Problem to solve: Take everything from the line containing "You are a computer-use" down to the end of the records and write it out again, substituting "emblem" for "logo" and changing nothing else. Leave the pictures out of your answer.

Dataset:

■ ■ ■ ■ ■ ■ ■

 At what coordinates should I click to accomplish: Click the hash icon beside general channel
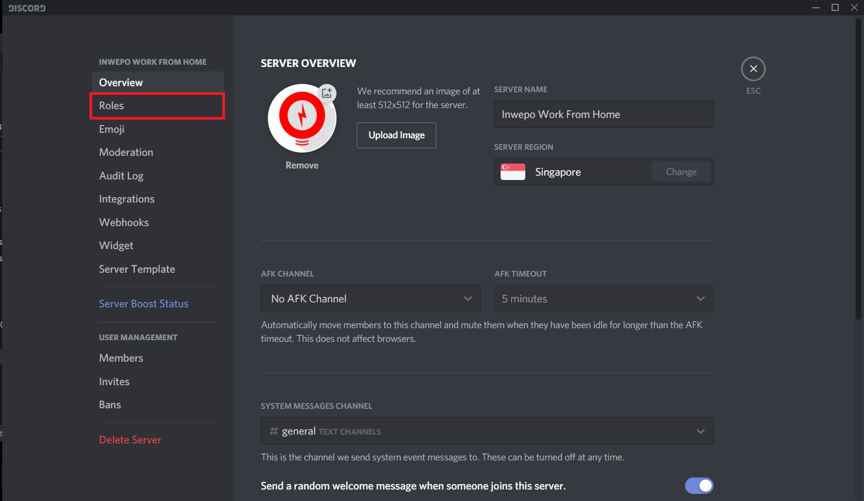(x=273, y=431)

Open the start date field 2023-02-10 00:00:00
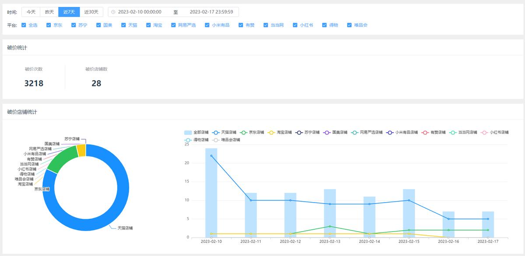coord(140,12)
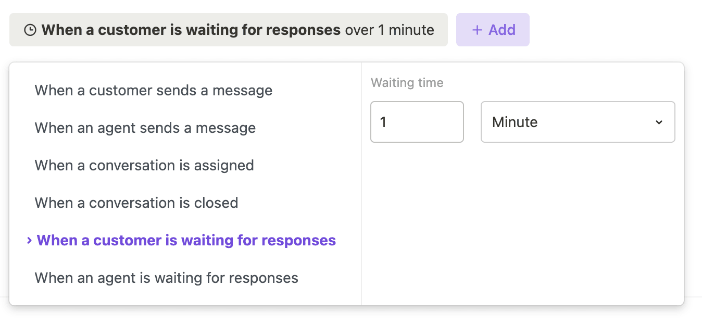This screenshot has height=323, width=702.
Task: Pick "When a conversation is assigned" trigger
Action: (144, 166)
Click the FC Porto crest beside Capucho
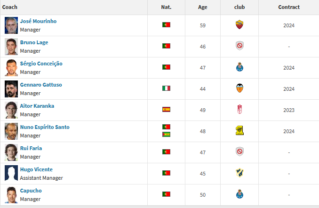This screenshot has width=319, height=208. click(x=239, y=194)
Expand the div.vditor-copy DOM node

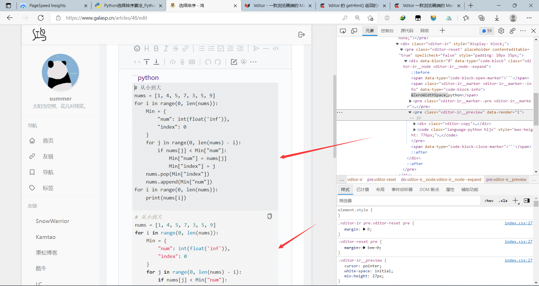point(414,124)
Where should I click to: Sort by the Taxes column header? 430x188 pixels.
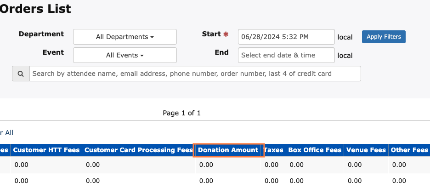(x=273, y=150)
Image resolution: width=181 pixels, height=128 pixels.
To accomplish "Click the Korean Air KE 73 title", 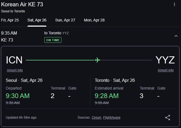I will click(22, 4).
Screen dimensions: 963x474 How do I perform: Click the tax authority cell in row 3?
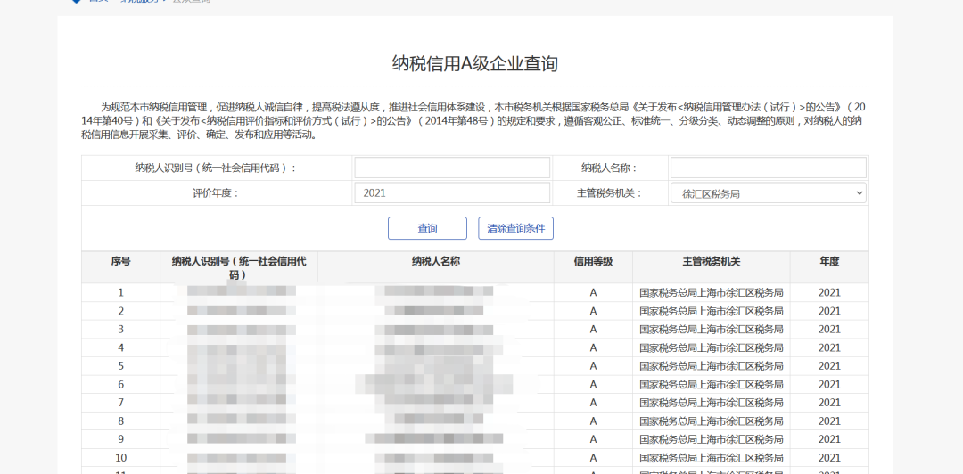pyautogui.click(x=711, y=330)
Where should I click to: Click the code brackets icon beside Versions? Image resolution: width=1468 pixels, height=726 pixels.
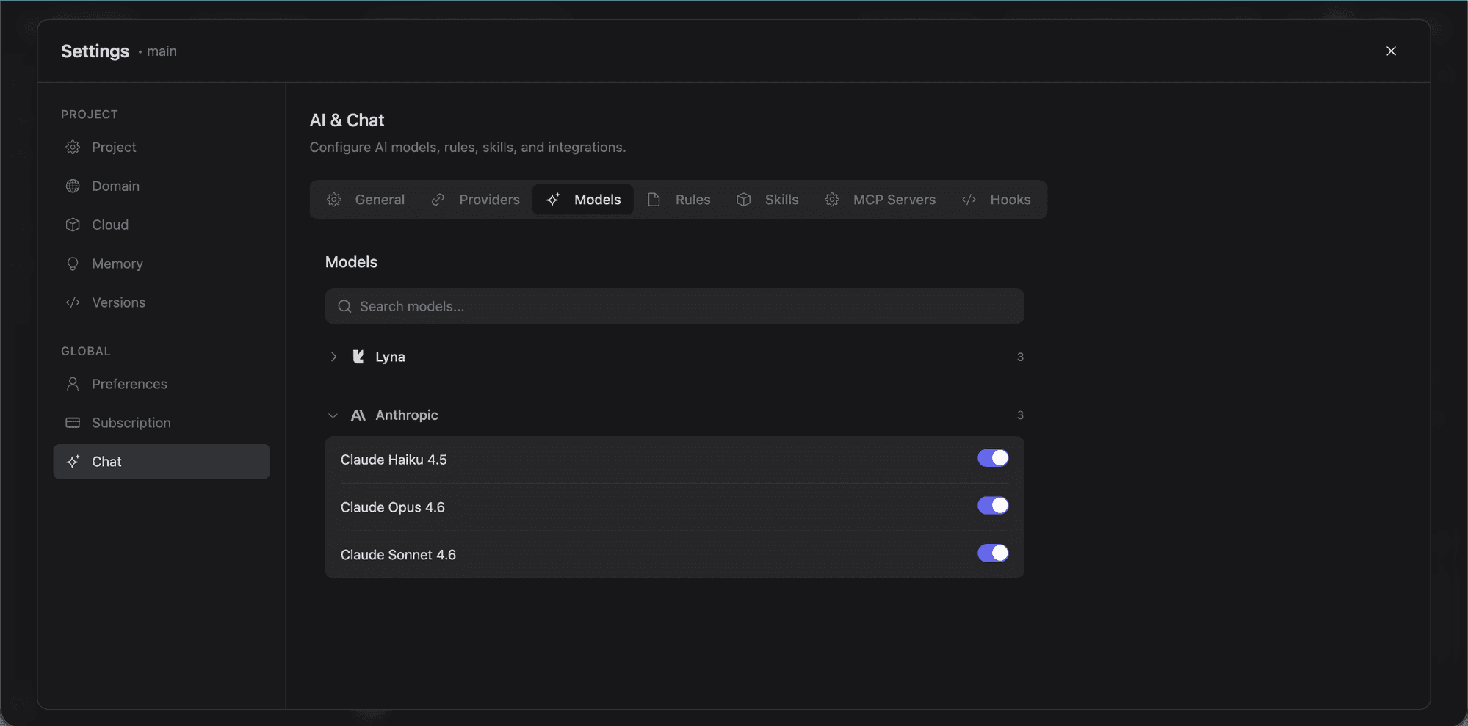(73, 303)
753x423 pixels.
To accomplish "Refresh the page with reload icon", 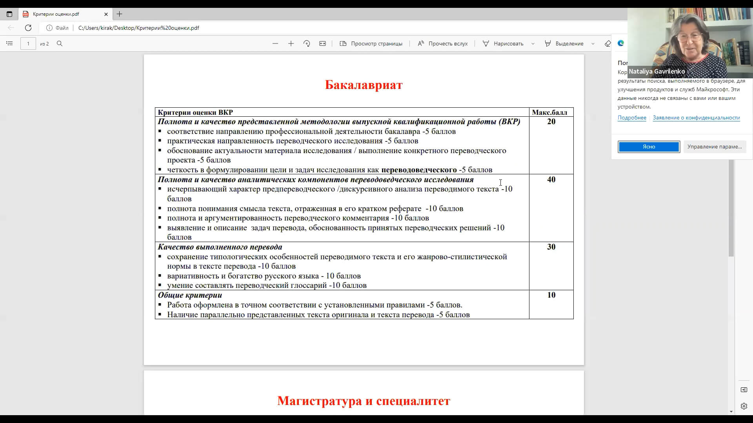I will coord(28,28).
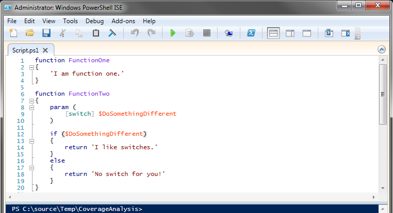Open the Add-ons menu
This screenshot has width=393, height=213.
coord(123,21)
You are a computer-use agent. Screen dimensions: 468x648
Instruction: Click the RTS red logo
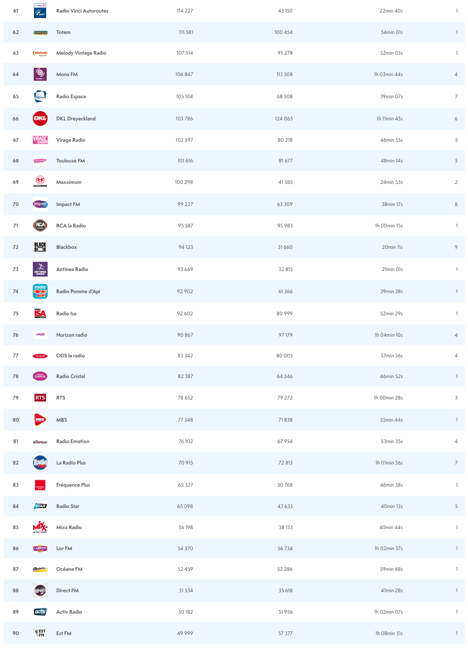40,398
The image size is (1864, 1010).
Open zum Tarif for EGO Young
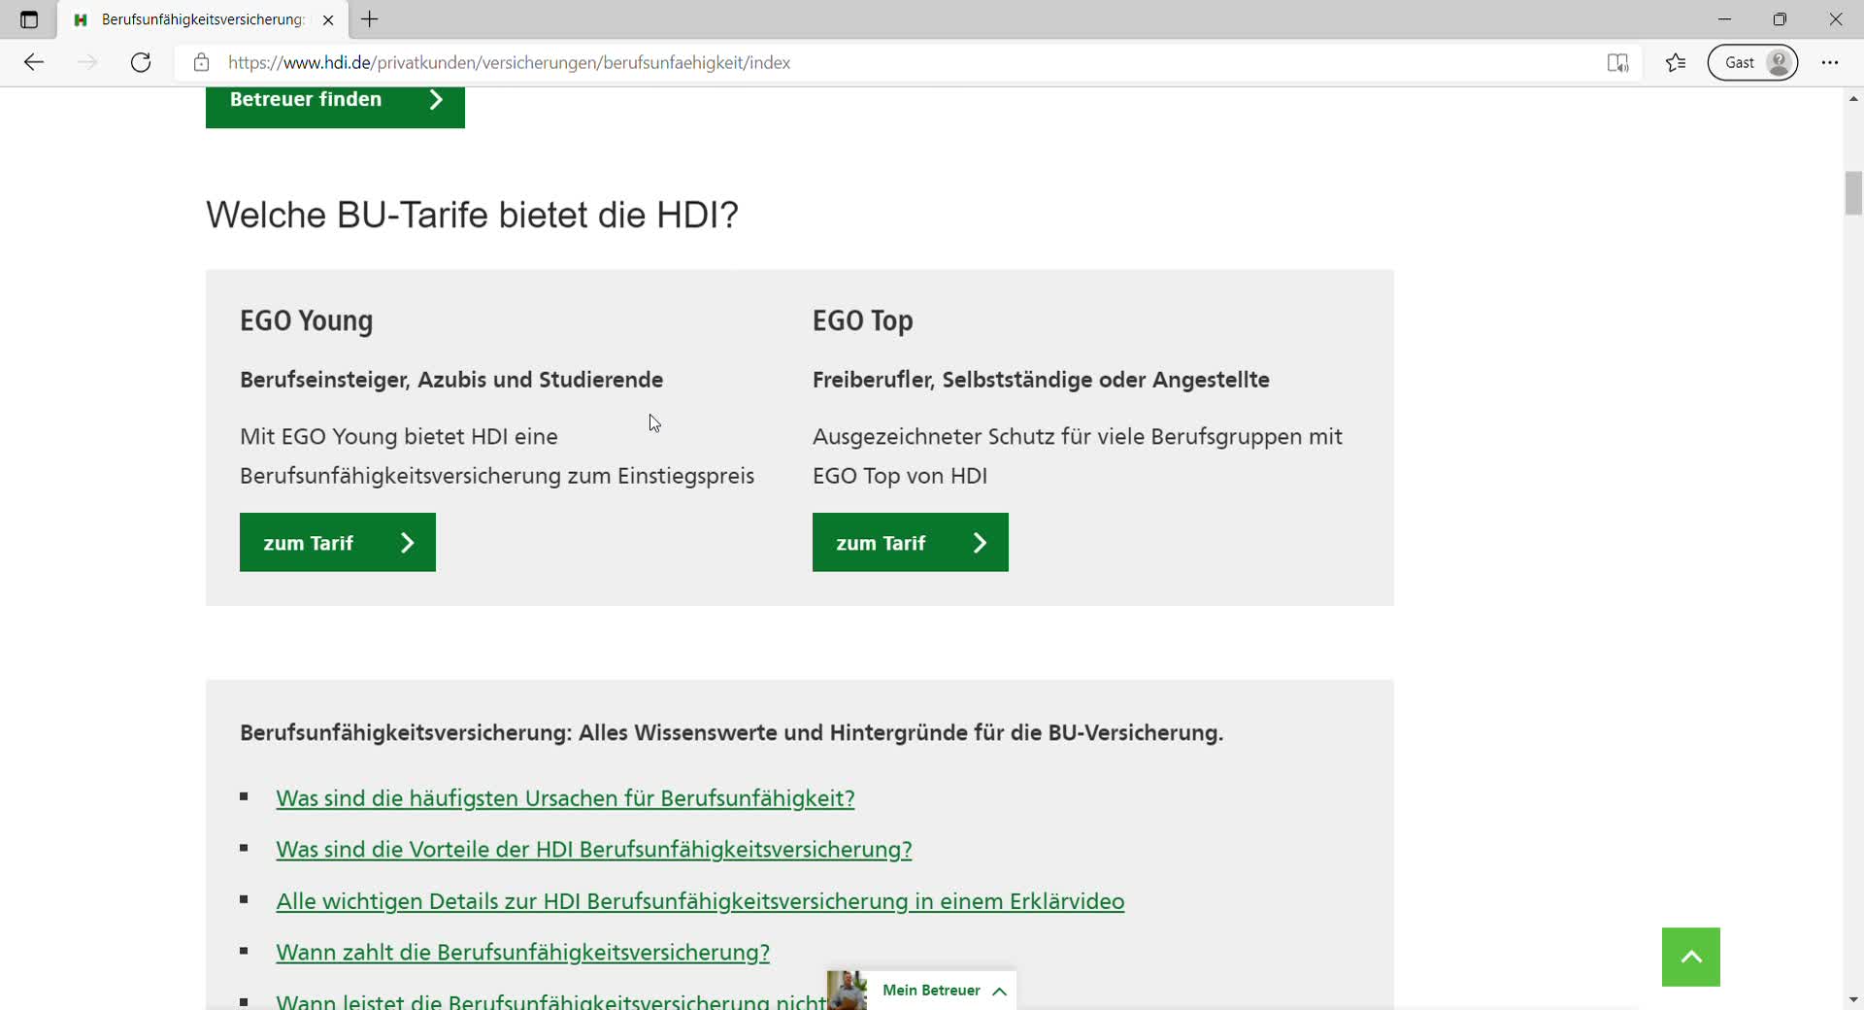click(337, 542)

■ ■ ■ ■ ■ ■ ■

Finished exercise:
You are a computer-use agent. Screen dimensions: 468x648
Instruction: Click the RTS red emblem
40,398
The image size is (1864, 1010).
Open zum Tarif for EGO Young
click(337, 542)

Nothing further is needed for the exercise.